◆ WHAT TO DO ◆
Only one number is expected here, namely how many lines of the entries below hold the string "link".

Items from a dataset
::::

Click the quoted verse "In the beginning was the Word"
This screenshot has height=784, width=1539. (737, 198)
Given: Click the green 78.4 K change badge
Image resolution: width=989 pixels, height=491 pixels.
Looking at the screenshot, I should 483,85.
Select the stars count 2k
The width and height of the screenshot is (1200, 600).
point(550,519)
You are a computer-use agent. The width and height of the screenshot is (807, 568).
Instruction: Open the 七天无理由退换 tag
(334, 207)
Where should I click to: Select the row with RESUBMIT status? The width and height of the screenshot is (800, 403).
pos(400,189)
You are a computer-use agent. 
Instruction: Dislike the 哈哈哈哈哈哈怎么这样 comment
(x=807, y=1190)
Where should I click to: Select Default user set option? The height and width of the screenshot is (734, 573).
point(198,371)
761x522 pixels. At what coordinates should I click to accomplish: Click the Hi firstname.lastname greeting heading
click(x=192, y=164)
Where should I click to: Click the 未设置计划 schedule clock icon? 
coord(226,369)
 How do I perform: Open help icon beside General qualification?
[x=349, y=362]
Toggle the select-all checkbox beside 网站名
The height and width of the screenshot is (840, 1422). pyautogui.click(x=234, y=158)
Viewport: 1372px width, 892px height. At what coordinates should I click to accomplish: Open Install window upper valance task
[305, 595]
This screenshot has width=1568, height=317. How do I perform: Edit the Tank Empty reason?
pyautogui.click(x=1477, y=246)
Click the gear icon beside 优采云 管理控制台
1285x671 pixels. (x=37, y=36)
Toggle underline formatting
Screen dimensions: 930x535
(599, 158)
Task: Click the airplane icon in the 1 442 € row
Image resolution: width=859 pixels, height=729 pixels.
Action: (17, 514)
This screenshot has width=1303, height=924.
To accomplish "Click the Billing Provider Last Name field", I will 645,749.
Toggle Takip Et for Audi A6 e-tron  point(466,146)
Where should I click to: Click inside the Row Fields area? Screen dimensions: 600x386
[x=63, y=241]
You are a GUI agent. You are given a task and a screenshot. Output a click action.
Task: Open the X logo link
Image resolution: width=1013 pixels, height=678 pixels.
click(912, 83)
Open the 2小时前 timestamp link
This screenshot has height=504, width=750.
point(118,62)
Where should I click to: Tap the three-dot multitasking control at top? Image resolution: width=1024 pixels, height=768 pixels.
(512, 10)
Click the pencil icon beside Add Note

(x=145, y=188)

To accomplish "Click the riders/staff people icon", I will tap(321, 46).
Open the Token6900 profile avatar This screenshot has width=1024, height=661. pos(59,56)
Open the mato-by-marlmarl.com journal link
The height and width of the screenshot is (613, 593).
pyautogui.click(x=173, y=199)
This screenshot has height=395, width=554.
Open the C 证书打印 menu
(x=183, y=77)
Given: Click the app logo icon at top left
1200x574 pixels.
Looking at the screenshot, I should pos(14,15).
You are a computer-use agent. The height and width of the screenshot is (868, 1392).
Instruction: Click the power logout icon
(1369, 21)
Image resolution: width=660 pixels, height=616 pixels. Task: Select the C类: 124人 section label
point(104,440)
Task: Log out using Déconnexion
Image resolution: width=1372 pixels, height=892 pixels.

::::

◆ RESULT ◆
3